Here's how a 2003 BBC article starts:
The system for allocating most liver transplants on the NHS is causing younger patients to wait longer for surgery, figures show.
There is a shortage of liver donors, so a computer algorithm decides who to prioritise on the waiting list.
Younger people are currently waiting 156 days longer on average for a transplant than patients over 60.
But NHS Blood and Transplant (NHS BT) says difficult decisions have to be made and the system is saving lives.
The AI Snake Oil blog discusses the algorithm (and other algorithms) in depth:
In November 2023, the Financial Times published a bombshell investigation about bias in the algorithm. It centers on a 31 year old patient, Sarah Meredith, with multiple genetic conditions including cystic fibrosis. It describes her accidental discovery that the Transplant Benefit Score algorithm even existed and would decide her fate; her struggle to understand how it worked; her liver doctors’ lack of even basic knowledge about the algorithm; and her realization that there was no physician override to the TBS score and no appeals process.
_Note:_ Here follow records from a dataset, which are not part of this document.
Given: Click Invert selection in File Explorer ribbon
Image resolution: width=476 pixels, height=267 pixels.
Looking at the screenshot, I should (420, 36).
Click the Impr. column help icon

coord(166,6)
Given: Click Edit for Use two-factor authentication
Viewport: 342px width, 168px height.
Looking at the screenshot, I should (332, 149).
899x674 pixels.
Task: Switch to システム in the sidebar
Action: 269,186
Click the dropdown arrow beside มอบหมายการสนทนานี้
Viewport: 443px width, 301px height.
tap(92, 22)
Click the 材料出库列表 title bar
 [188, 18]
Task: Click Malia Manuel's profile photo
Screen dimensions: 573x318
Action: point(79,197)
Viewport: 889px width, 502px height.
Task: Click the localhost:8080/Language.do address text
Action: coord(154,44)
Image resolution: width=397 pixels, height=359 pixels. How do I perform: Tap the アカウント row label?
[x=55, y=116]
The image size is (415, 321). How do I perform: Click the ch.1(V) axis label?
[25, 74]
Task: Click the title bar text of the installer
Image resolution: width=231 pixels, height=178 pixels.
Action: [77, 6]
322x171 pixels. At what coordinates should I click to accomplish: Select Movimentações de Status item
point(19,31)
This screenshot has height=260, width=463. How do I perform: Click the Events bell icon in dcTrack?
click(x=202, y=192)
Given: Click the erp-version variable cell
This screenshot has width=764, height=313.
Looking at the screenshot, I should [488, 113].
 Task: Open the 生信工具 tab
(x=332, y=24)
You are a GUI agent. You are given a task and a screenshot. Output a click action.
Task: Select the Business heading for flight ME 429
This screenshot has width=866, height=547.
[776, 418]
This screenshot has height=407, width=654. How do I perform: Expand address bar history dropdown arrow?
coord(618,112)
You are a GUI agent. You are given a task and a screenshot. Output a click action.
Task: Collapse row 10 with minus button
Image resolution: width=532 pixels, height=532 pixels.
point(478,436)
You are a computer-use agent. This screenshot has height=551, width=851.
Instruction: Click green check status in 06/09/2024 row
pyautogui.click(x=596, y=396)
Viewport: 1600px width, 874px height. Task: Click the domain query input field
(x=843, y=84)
When she reached out to the National Health Service to ask for explanations, Meredith was repeatedly told she wouldn’t understand. It seems that the paternalism of health systems combined with the myth of the inscrutability of algorithms is a particularly toxic mix.
Meredith eventually landed on a web app that calculates the TBS, built by Professor Ewen Harrison and his team. He is a surgeon and data scientist who has studied the TBS, and is a co-author of a study of some of the failures of the algorithm. It is through this app that Meredith realized how biased the algorithm is. It also shows why the inscrutability of algorithmic decision making is a myth: even without understanding the internals, it is easy to understand the behavior of the system, especially given that a particular patient only cares about how the system behaves in one specific instance.
But this isn’t just one patient’s experience. From the Financial Times piece:
“If you’re below 45 years, no matter how ill, it is impossible for you to score high enough to be given priority scores on the list,” said Palak Trivedi, a consultant hepatologist at the University of Birmingham, which has one of the country’s largest liver transplant centres.Finally, a 2024 study in The Lancet has confirmed that the algorithm has a severe bias against younger patients.